• What to work on
Find the word "agent" in the listing below. Copy every line that has it.

--- Extracted records Enclosed Below ---

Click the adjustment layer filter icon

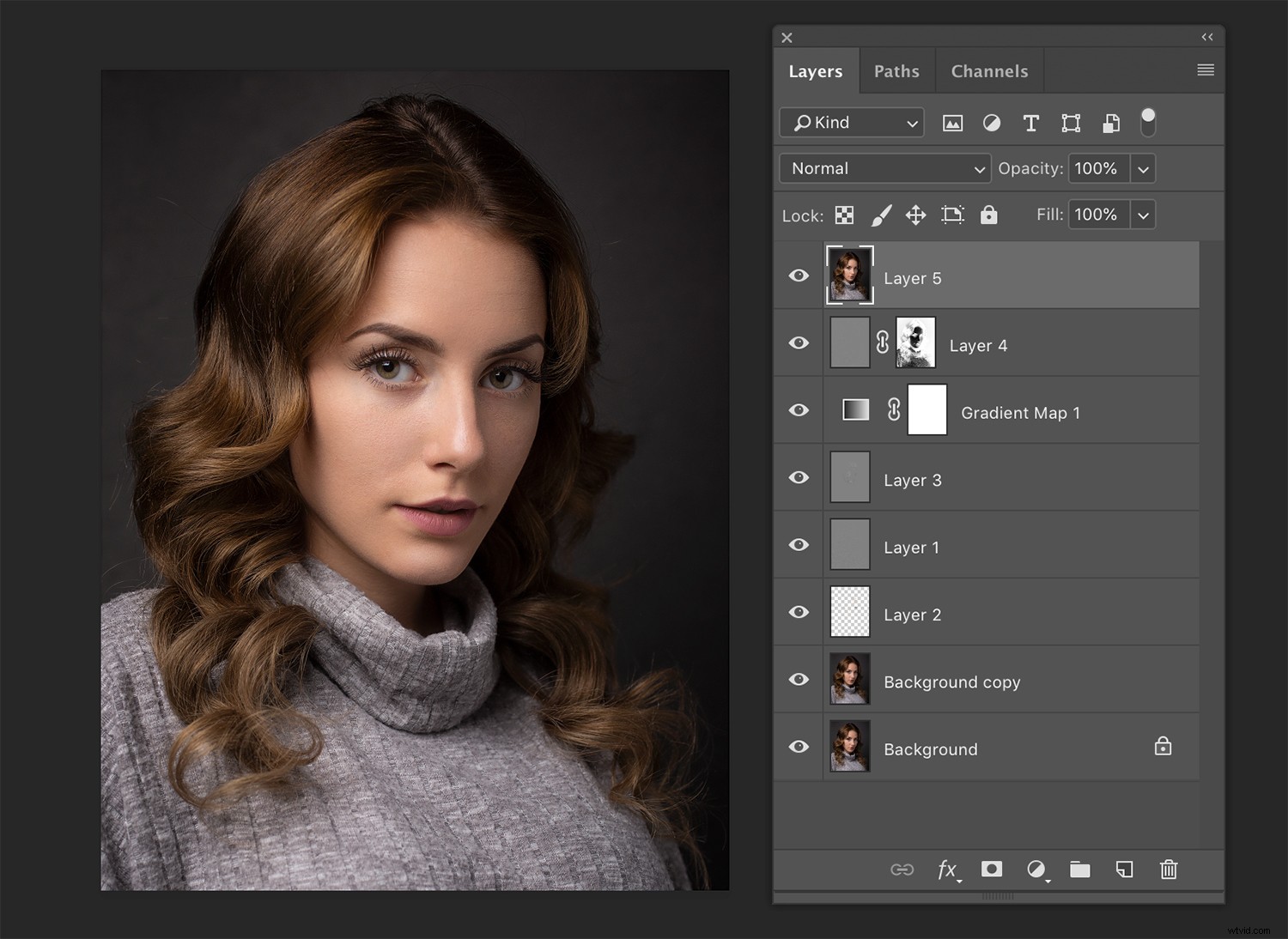992,123
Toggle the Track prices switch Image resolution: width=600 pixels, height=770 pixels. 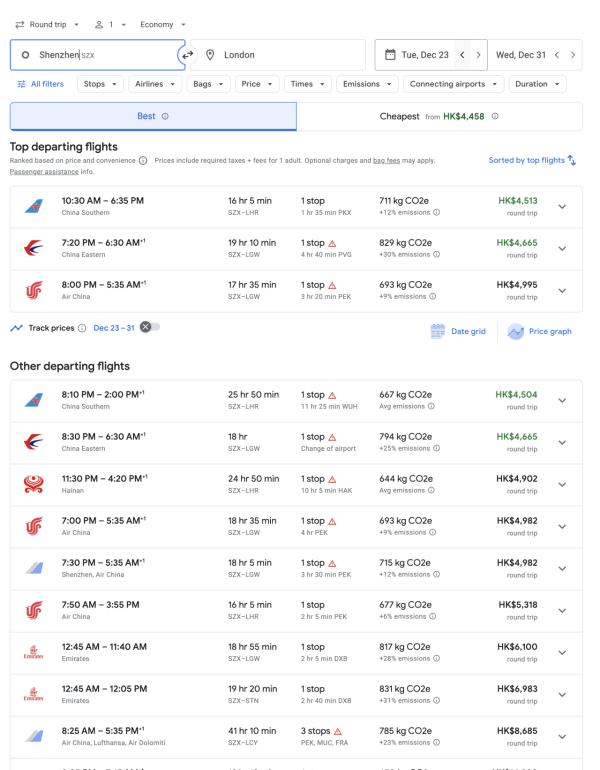[150, 327]
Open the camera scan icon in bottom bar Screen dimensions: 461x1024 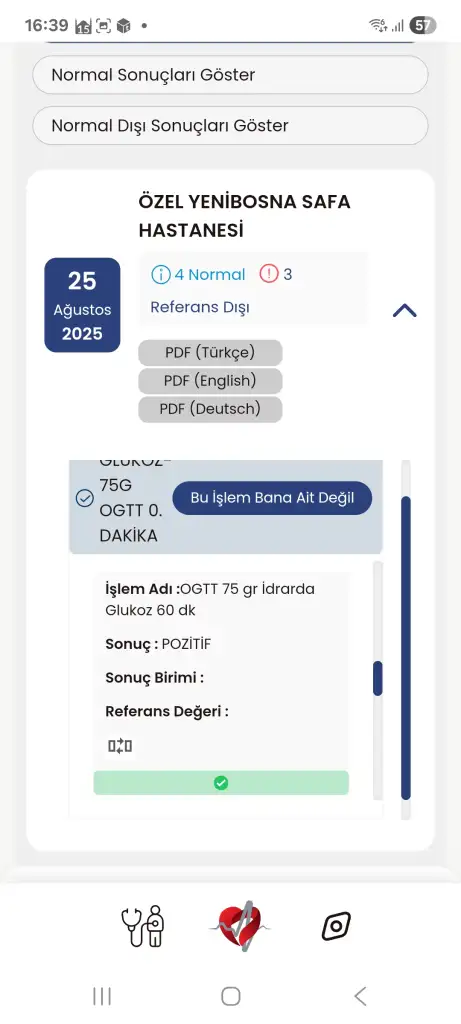pos(336,925)
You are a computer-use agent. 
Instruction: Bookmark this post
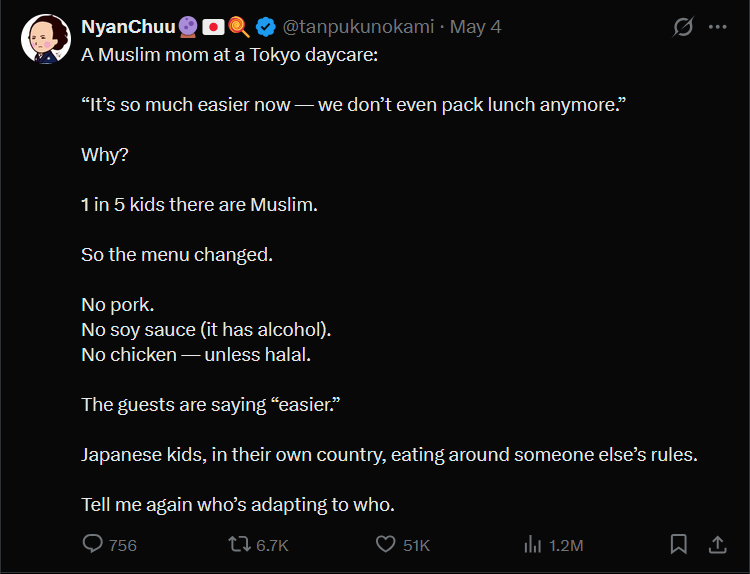pos(678,544)
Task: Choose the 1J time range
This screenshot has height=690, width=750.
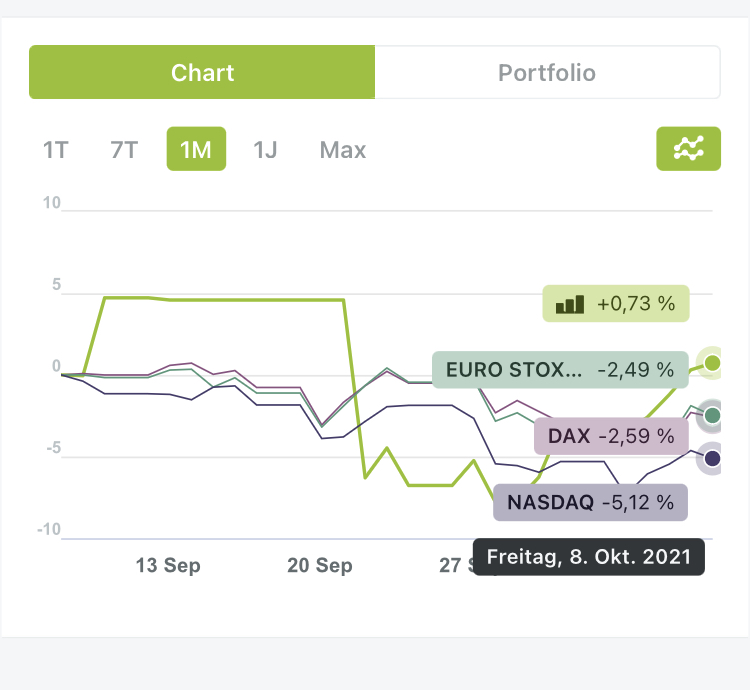Action: point(265,150)
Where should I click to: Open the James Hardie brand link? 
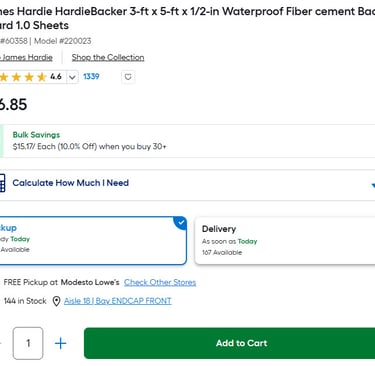click(x=27, y=57)
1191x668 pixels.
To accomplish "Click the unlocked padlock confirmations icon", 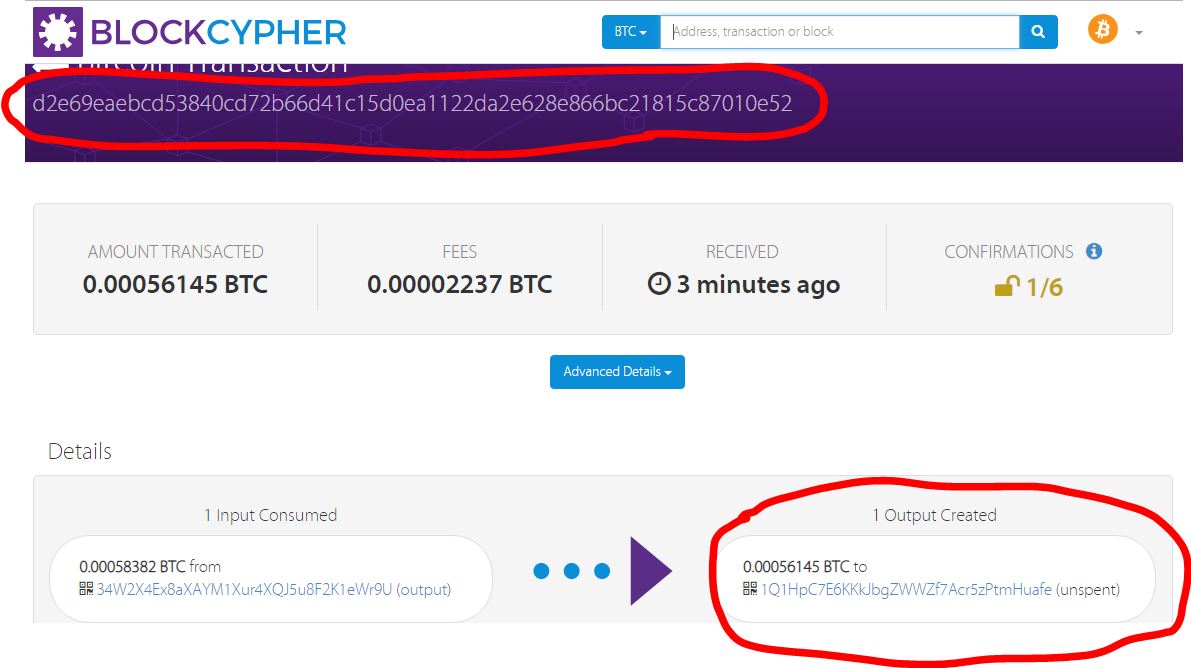I will tap(1006, 287).
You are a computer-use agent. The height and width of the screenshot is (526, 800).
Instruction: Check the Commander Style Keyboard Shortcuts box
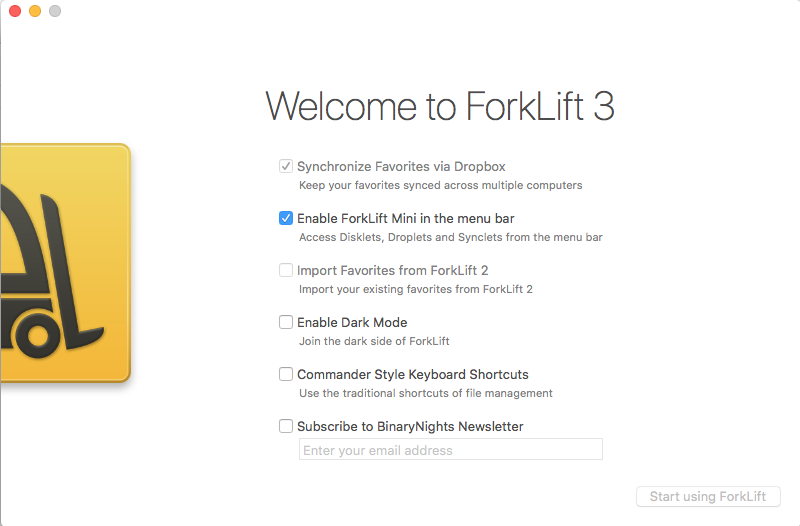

--- End of Enclosed Extracted records ---

• Response to this exercise
You are a computer-use agent. 
You are a computer-use agent. The height and width of the screenshot is (526, 800).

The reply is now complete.